IS-95 looks easy to decode because it only uses QPSK, never QAM. I found an interesting college lecture on the standard: http://www.pitt.edu/~dtipper/2720/2720_Slides9.pdf.
You'd think that IS-95 networks would have been shut down long ago, but like analog cell phones they may be required by law to keep the networks going until the FCC decides, or maybe enough people still use 2G phones that it's worth it.
When I contributed the first 3G signals on sigidwiki.com, Ywsia1 was quick to identify them and noted that he couldn't hear much traffic being handled (you can tell if you use AM). That's understandable, considering how far out I live, so when I was near Hanahan recently I recorded about 2 minutes of what appears to be IS-95. Look at an excerpt from the PDF linked above:
When I measured the bandwidth of the vast majority of the energy contained in the signal, it spanned from 862.281 to 863.509 MHz. That's 1.228 MHz! You can find a copy of this signal on the cellphones page.

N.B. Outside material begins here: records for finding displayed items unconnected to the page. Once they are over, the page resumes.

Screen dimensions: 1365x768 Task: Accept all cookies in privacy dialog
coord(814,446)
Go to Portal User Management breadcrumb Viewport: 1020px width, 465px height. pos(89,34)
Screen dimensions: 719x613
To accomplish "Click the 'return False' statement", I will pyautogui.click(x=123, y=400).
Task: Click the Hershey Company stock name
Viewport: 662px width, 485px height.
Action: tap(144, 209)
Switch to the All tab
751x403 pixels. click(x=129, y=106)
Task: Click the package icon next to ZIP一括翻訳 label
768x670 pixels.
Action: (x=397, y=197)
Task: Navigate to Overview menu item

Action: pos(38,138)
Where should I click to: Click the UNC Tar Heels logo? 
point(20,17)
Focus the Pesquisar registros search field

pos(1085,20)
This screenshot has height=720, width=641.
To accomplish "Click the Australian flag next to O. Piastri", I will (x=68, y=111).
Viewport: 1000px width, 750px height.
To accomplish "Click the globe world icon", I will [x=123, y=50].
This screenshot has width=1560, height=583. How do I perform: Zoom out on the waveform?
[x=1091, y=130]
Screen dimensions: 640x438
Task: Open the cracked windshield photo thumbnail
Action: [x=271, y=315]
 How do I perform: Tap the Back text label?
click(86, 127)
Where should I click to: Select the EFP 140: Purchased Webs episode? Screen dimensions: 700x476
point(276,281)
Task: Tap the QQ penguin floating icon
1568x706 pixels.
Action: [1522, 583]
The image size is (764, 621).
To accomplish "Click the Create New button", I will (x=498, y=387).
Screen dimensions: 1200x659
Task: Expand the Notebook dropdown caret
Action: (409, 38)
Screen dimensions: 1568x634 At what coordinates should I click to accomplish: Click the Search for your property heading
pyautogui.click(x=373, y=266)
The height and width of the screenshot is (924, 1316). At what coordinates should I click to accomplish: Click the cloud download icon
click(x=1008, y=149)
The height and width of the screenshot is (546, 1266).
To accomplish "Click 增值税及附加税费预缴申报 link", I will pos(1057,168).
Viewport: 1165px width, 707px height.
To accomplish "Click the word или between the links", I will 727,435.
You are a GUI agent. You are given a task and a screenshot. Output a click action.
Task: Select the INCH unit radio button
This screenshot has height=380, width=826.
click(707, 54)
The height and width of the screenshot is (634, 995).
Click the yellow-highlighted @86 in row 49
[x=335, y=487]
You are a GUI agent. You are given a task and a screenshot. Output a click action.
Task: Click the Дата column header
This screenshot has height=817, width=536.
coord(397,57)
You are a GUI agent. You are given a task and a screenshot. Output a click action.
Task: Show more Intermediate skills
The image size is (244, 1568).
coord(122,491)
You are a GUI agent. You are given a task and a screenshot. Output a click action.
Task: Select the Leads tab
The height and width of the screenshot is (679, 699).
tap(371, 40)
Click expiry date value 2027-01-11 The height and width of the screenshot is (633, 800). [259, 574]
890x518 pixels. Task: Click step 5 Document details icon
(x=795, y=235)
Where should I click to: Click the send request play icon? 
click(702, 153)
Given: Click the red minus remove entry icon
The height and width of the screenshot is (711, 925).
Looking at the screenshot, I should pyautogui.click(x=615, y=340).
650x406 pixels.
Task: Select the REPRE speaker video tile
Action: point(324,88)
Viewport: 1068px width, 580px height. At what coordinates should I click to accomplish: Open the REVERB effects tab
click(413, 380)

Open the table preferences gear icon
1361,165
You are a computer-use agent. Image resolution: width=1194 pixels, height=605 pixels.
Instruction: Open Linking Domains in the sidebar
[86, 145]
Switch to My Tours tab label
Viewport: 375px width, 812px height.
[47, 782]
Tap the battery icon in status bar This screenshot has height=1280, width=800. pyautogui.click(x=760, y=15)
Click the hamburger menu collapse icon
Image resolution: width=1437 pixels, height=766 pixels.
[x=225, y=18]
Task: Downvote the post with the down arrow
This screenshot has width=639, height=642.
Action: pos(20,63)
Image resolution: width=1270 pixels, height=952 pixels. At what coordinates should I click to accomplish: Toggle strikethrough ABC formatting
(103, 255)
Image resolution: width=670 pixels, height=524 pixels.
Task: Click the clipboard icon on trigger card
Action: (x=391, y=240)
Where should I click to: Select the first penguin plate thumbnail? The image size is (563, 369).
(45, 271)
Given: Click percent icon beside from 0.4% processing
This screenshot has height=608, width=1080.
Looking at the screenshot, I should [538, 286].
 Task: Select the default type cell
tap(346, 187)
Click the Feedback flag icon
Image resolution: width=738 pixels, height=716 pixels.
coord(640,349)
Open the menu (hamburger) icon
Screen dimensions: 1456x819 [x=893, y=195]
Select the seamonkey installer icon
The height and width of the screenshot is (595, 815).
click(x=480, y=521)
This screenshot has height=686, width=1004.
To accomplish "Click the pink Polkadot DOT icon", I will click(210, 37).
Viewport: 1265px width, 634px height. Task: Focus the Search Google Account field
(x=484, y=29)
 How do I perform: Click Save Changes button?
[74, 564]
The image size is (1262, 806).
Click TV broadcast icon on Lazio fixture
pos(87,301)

When I recorded the sample I used slightly more amplification and aimed the antenna better, so if you measure the width you may come up with a little more. However, when the signal wasn't so strong, most of the energy was indeed contained within precisely 1.228 MHz.
[Update 10/14/2016]
CDMA2000 is considered 3G while IS-95 is 2G. I wondered if any modern phones could use IS-95, and I think I found a recent one on Amazon that can. Notice how it specifies both 2G and 3G CDMA.----
I learned that a Costas Loop is instrumental in demodulating QPSK, so I spent a while yesterday trying to put one together. I took a 1200-baud Inmarsat signal and saved it into a 4800Hz wave file (pictured below).
Then I watched a YouTube video that explained the Costas Loop. I wrote a Java app that would multiply the I and Q channels by 2cos(ft) and -2sin(ft), respectively.
Once that was done, I combined the 2 channels back into a wave file and played it in HDSDR. I now had 2 peaks, one at -1200 Hz and another at 0 Hz. I was initially excited, thinking that the -1200 Hz peak meant I had guessed the rate on the first try and my program had found something, but I now think it may be entirely generated by the program and that the peak would be at any frequency I had entered.
Anyway, the next step is to low-pass filter the output so you don't get the high mixer product. I didn't know how to low-pass outside of Audacity so I skipped that step and just opened the resulting wave file in Audacity. I used the Nyquist command (mult (aref *track* 0)(aref *track* 1)) to multiply the tracks by each other and see if any error signal would show up. To my surprise, both tracks became completely zeroed out. I wondered how that could be, so I did Undo, amplified the original tracks, and then re-did the Nyquist. This time, it stayed flat for almost the whole file and then slowly ramped up. Click to enlarge.
This seems like a slowly-increasing error signal, but I couldn't be sure because I had skipped the low-pass step. Today I used Audacity to do that. I amplified first, then tried to do a 2400 Hz lowpass filter, but it told me that was impossible since my file was 4800 Hz. Then I realized that I had to enter 1200 Hz. After that I used the Nyquist command to produce the error signal and got this:
Here is the "error signal" both amplified and zoomed in:
There was a huge peak in the original file, so I don't know that that matters much.